Les opposants avaient-ils raison de boycotter le discours de Kabila ?

Le président Kabila s’est exprimé, le lundi 14 décembre 2015, devant l’Assemblée nationale et le Sénat en Congrès, sans l’opposition qui a boycotté ce rendez-vous pourtant garantie par la constitution qu’elle défend.

Les groupes parlementaires de l’opposition à l’Assemblée nationale n’ont pas assisté au discours prononcé le lundi 14 décembre par le chef de l’Etat Joseph Kabila devant les deux chambres du Parlement réunies en congrès.

« Nous voulons exprimer notre mécontentement et nous voulons que l’opinion comprenne que il y a un malaise, il y a étouffement de la démocratie, il y a confiscation de la liberté de l’élu au sein de l’assemblée nationale », avait expliqué Juvénal Munubo du groupe parlementaire UNC et alliés au micra de la Radio Okapi à Kinshasa.

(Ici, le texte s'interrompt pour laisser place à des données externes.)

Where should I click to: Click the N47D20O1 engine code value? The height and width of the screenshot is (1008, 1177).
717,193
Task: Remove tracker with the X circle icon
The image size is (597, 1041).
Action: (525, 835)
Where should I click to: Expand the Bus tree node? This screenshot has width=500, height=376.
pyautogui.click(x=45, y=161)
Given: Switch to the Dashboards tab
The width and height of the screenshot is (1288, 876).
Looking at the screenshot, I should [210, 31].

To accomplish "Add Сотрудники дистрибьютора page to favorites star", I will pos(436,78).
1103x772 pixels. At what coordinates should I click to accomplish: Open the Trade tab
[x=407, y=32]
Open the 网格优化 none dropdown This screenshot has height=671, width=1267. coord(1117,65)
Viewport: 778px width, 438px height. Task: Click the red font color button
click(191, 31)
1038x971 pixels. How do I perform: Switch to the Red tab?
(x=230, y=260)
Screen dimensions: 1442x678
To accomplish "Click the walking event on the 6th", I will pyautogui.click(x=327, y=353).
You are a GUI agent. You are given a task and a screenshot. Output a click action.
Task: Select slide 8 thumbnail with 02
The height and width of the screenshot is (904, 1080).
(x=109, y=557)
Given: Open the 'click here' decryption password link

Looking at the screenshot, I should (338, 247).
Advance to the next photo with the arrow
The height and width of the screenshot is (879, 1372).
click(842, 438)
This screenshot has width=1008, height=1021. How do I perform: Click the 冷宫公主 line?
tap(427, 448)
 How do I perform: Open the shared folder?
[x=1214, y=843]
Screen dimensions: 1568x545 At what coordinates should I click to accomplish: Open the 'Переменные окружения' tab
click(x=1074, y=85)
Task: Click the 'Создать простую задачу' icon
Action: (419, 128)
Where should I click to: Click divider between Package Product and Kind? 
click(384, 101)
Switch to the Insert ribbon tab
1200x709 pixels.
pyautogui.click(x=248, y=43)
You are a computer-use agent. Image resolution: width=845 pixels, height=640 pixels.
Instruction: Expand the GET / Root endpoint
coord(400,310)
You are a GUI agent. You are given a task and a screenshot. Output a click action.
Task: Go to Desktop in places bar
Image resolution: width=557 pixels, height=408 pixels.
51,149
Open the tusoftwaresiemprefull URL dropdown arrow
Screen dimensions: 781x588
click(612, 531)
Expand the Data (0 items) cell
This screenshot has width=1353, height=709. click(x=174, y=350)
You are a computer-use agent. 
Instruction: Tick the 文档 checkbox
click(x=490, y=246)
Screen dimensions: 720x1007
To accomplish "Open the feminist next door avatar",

Les groupes parlementaires de l’opposition avaient annoncé vendredi la suspension de leur participation aux activités parlementaires après l’examen de la motion de défiance contre le ministre de l’Intérieur Evariste Boshab. Une motion rejetée à la suite d’une autre motion, incident elle cette fois, introduite par un député de la majorité.

Au delà des revendications de l’opposition, qui peuvent être véridiques, c’est plus tôt la démarche face à ce discours qui laisse perplexe.

En effet, jusqu’au 20 décembre 2016, Joseph Kabila reste président de la République démocratique du Congo, et de ce fait, se doit d’être respecté en tant que tel, conformément à la constitution que défendent becs et ongles les opposants.

En outre, malgré de signaux alarmant et soupçons justifiés certes, Joseph Kabila n’a jamais annoncé publiquement son intention de se maintenir au pouvoir, de ce fait, c’est dans son droit et son rang de tenir un discours en congrès, devant toutes les composantes républicaines, en l’occurrence l’opposition.

Le boycotte de l’opposition paraît clairement non républicain et peu fier de leur part.

arton210Joseph Kabila a toutefois tenu son discours dans une salle de congrès était non seulement des parlementaires mais aussi des diplomates, corps constitués et militants des partis politiques de la Majorité présidentielle.

Le chef de l’Etat congolais qui a éludé, une fois de plus les questions essentielles, à savoir la candidature ou non pour un 3ème mandat, a été particulièrement offensif sur le plan politique où il a mis en garde l’opposition, dont la plupart des ténors était réunis à Dakar pour un colloque sur les élections et l’alternance en Afrique.